Like @asier I’m also using https://github.com/JaapBraam/LoRaWanGateway. It was stable for some weeks but about 10 days ago began intermittently showing as “not seen for X hours”, and sometimes “Could not subscribe to gateway status NOC connection timeout” in an orange banner appeared in TTN Console.
I don’t believe the HW or SW changed, before the symptoms started appearing.

Yesterday the SCG had not been seen for some hours so I re-loaded all the LoRaWAN LUA scripts into the NodeMCU. After that it was briefly seen in TTN Console, was able to pass some traffic from a Node to TTN console.

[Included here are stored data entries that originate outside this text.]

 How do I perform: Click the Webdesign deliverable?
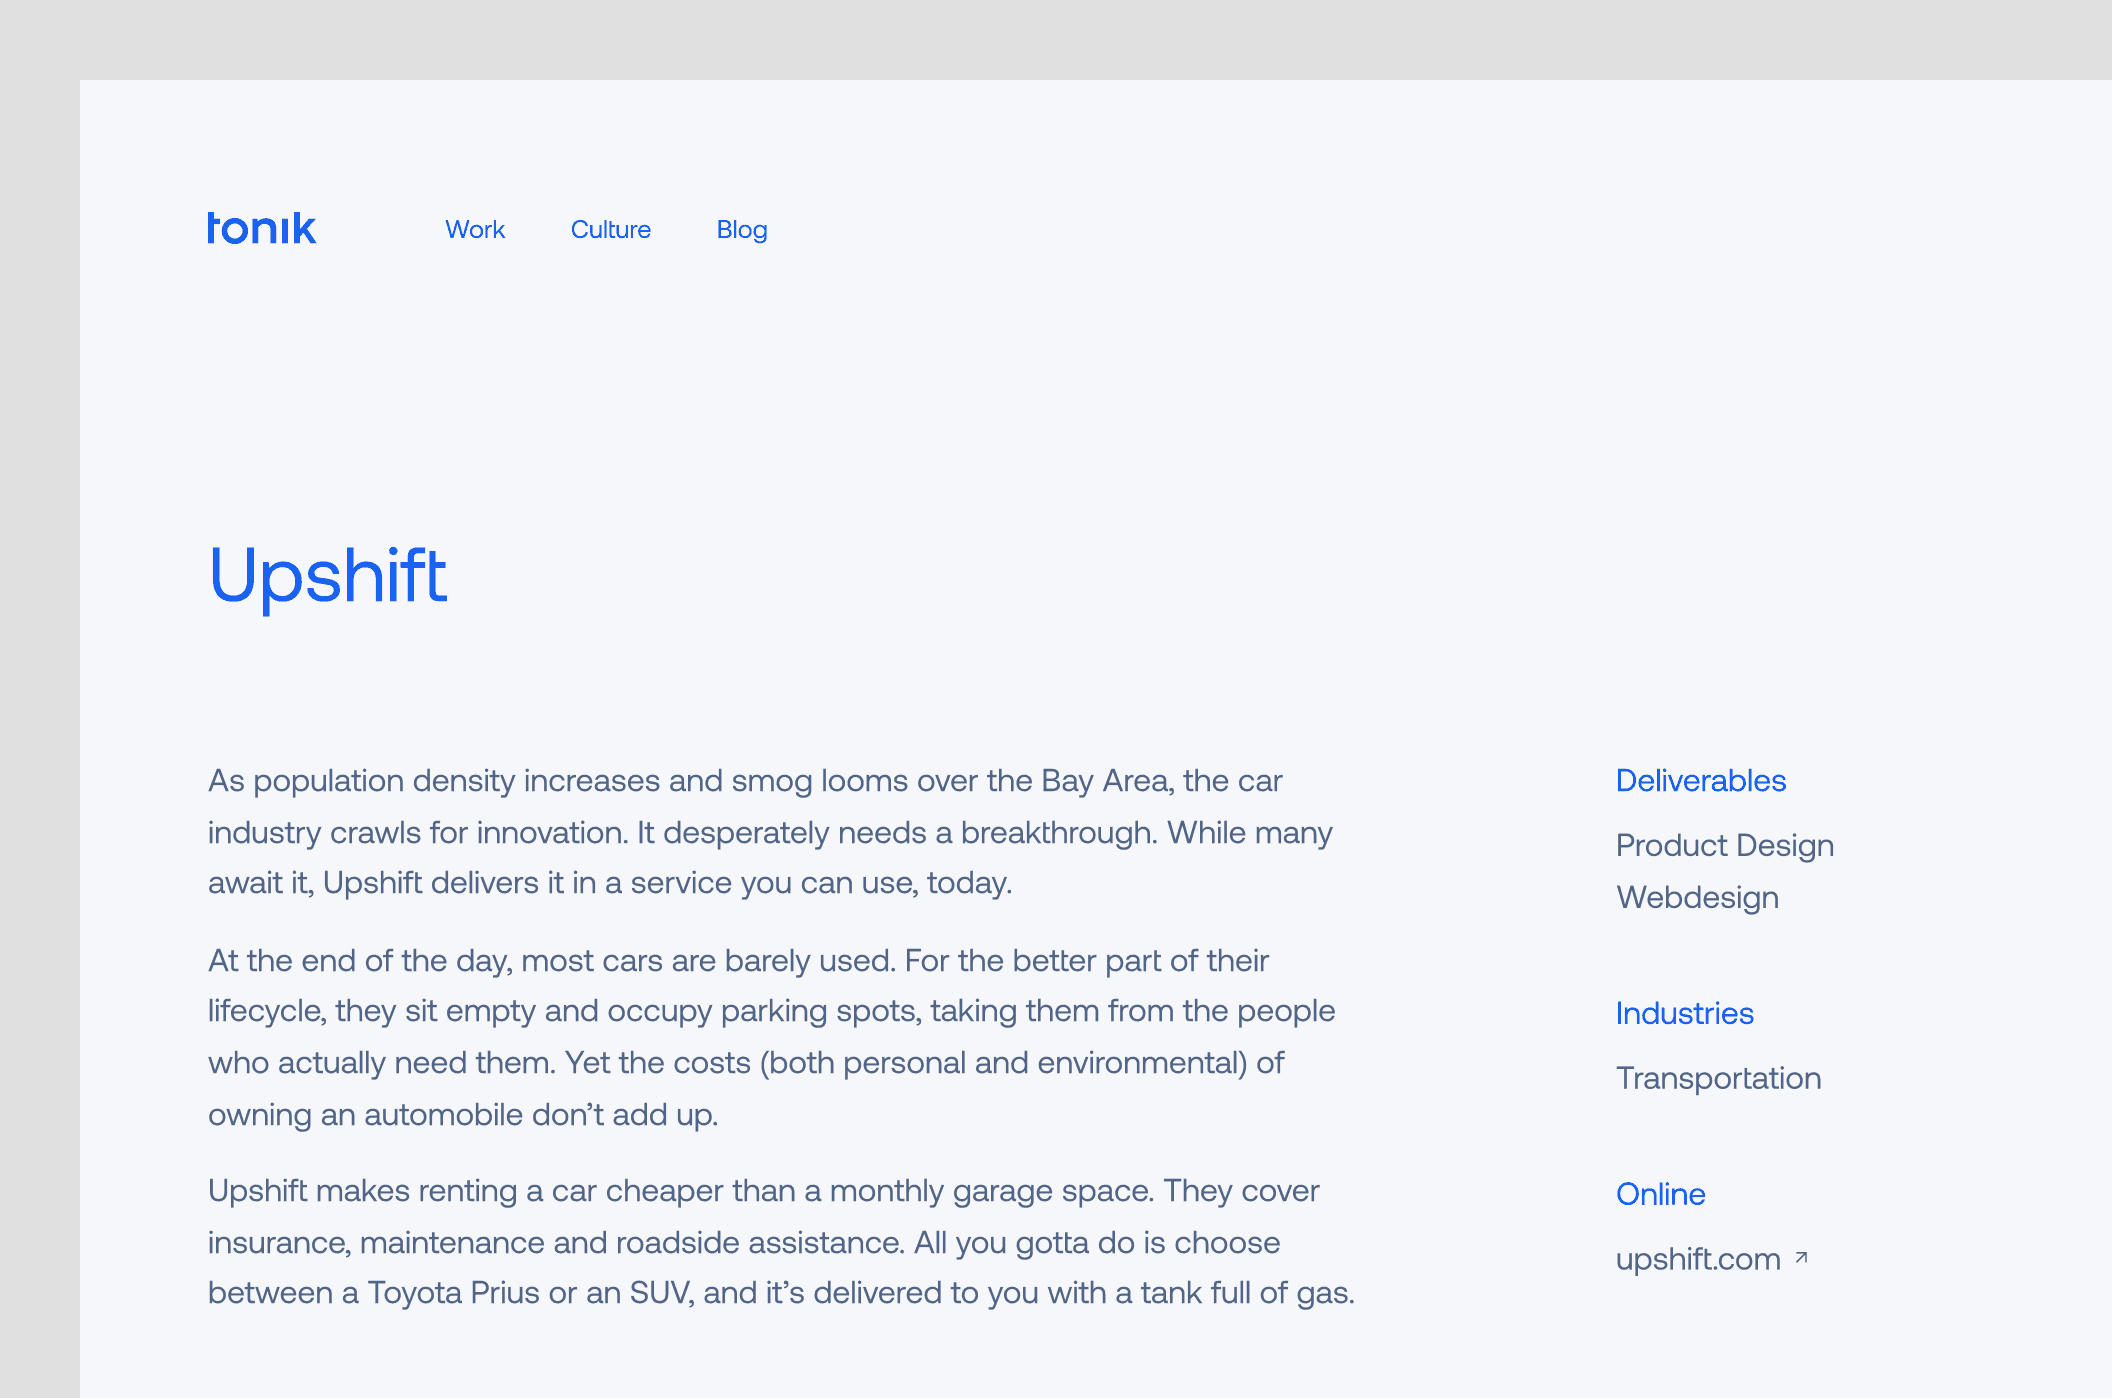pos(1696,898)
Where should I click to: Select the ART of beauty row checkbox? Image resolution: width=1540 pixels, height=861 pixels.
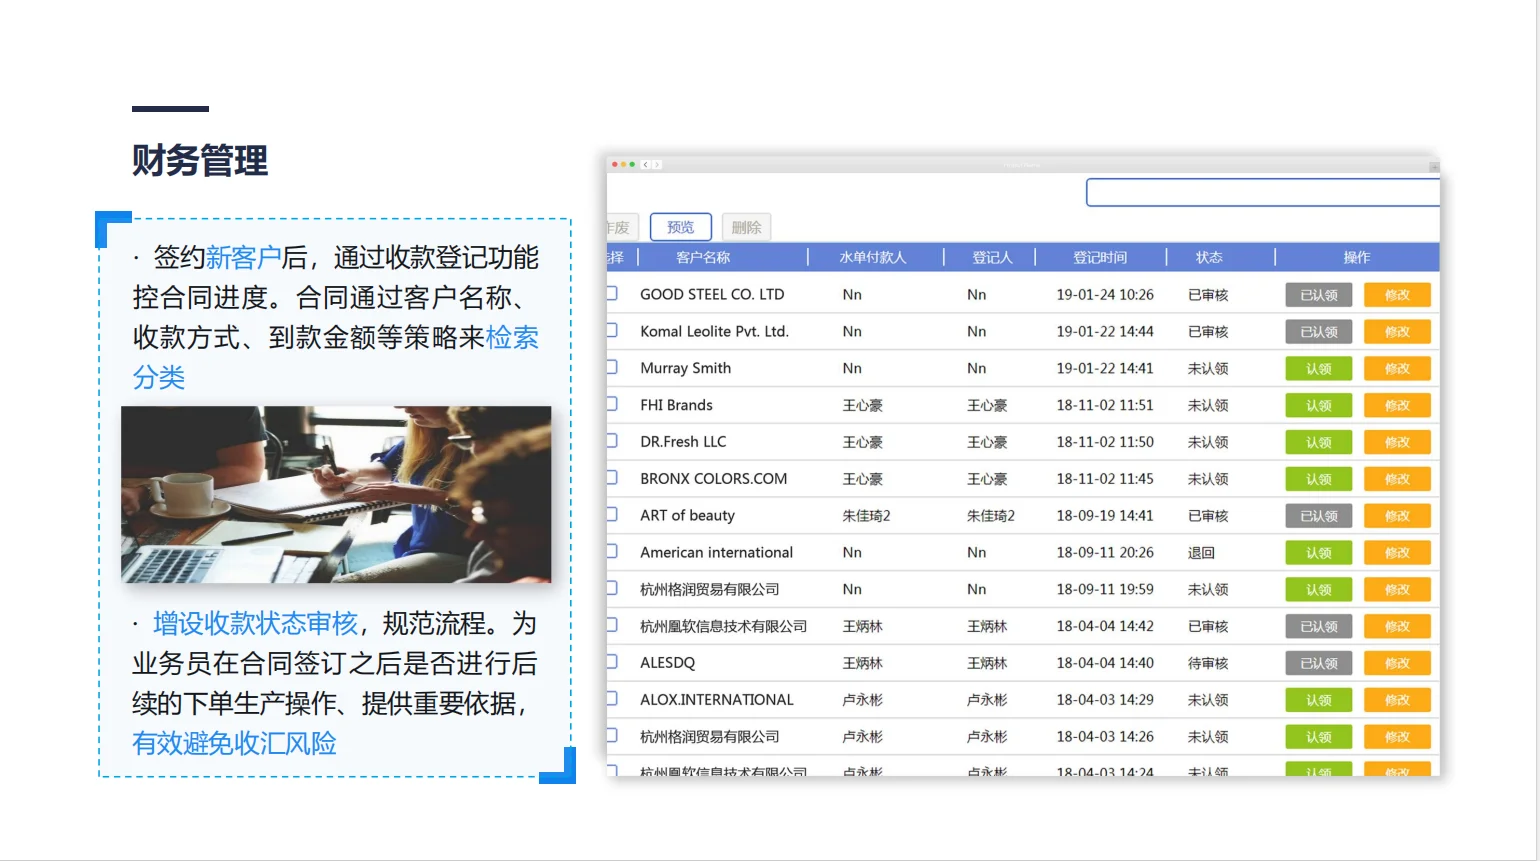tap(614, 515)
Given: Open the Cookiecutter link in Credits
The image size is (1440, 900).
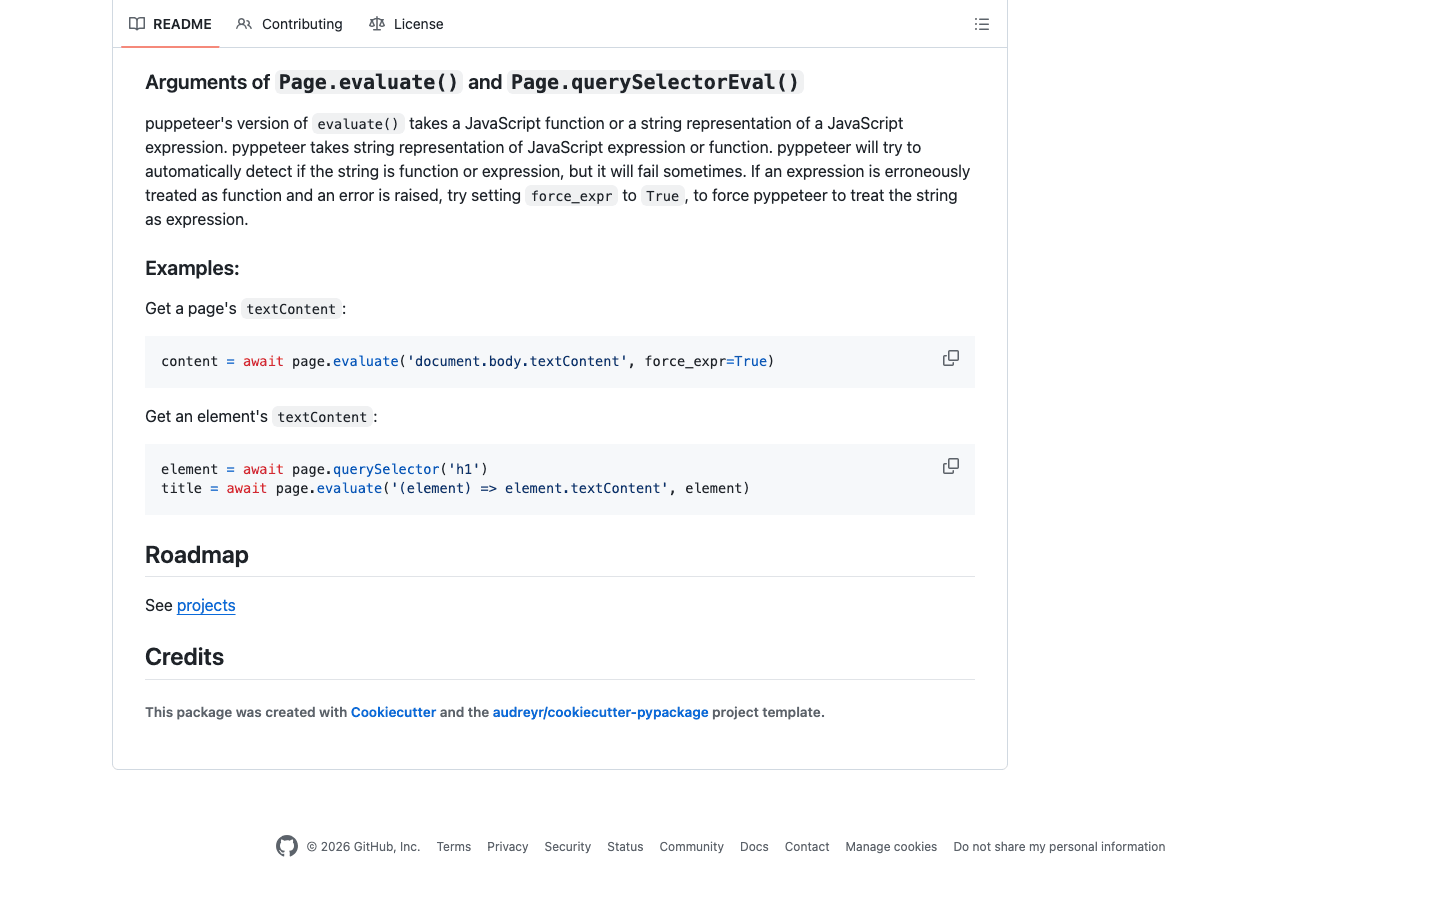Looking at the screenshot, I should pyautogui.click(x=393, y=712).
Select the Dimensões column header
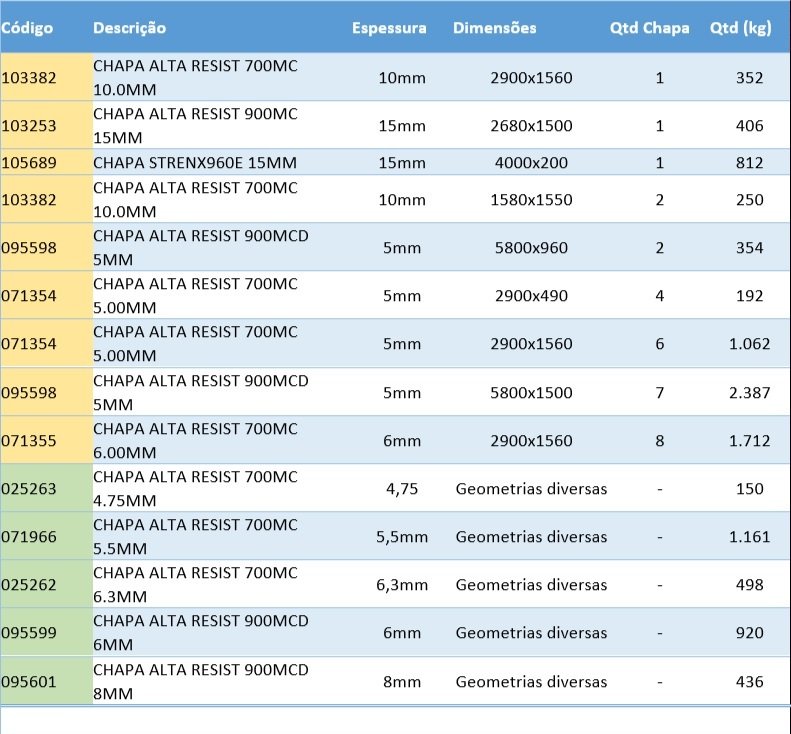This screenshot has height=734, width=791. 494,28
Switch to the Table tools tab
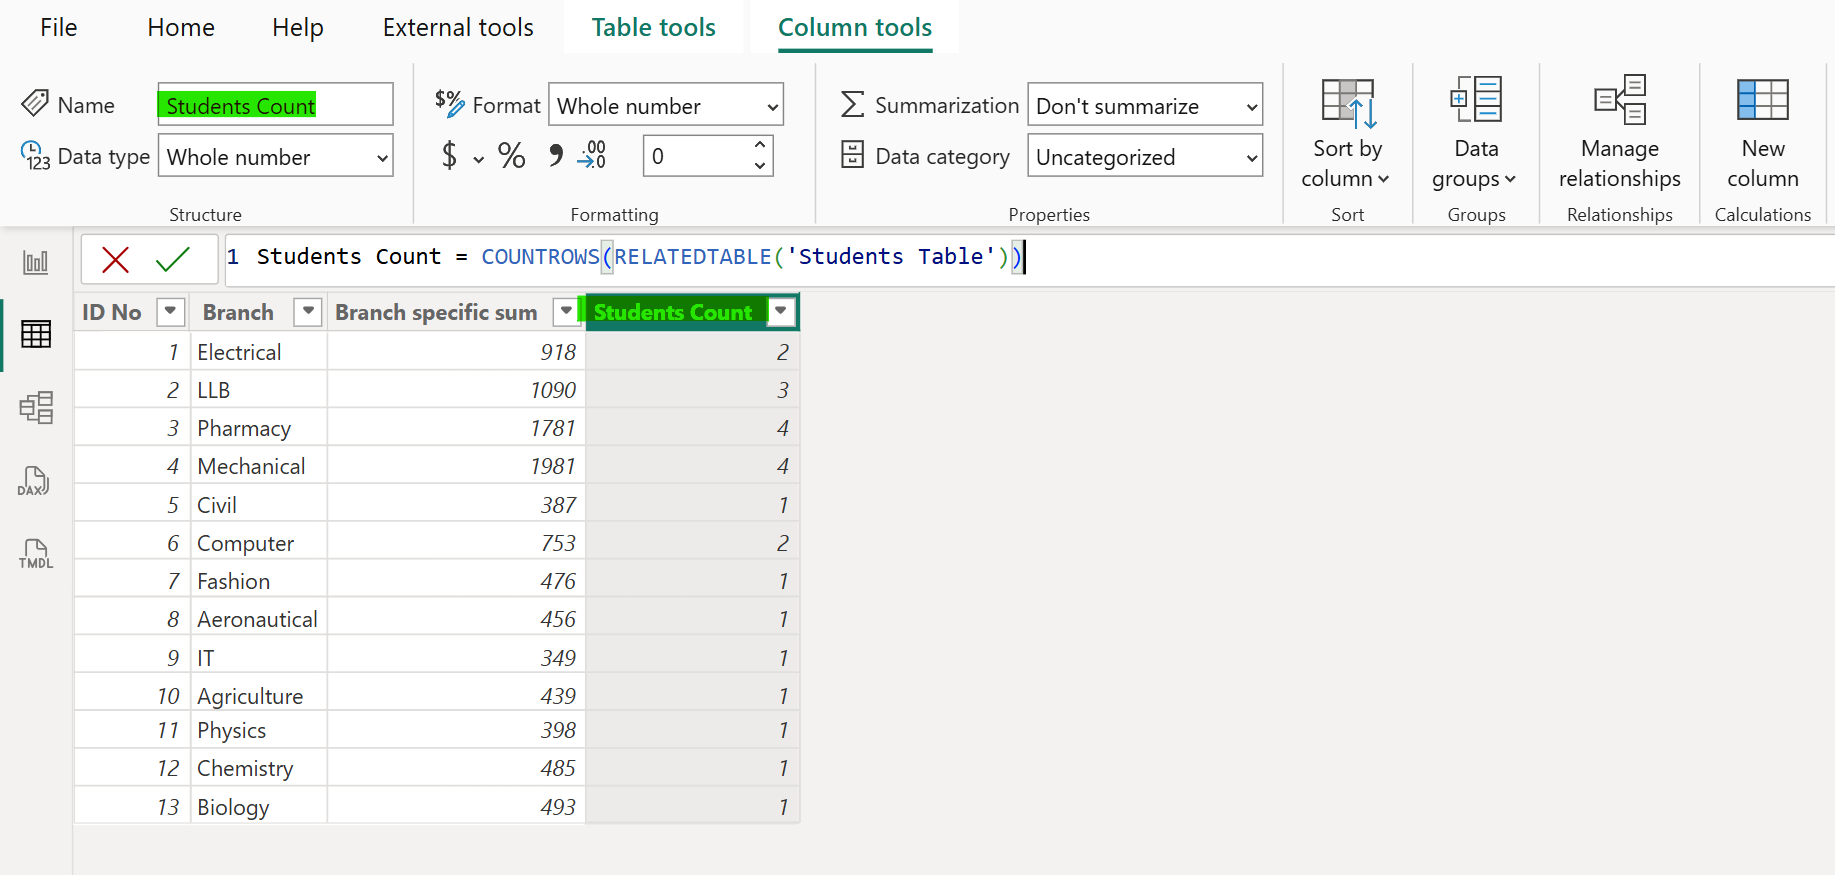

But now it is again not connected.

I’m posting in case others also see a similar pattern.

Hi: Im having the same problem with the 1ch GW starting 10 days ago too that is using the standard PKT Forwarder. The GW & associated motes worked fine but now can´t be connected. The router.us.thethings.network port 1700 address respond with PKT PUSH ACK so the TTN bridge seems to work but “could not Subscribe GW Status - NOC Connection timeout” message appear as soon the GW start sending.
Neither the GW configuration or firmware version has been changed.
Have you changed any address? Are you stil support this GW?
Do you know how can I solve the issue?

I solved this by replaing the Pi with a Wemos D1 mini and the software I mentioned earlier in this thread.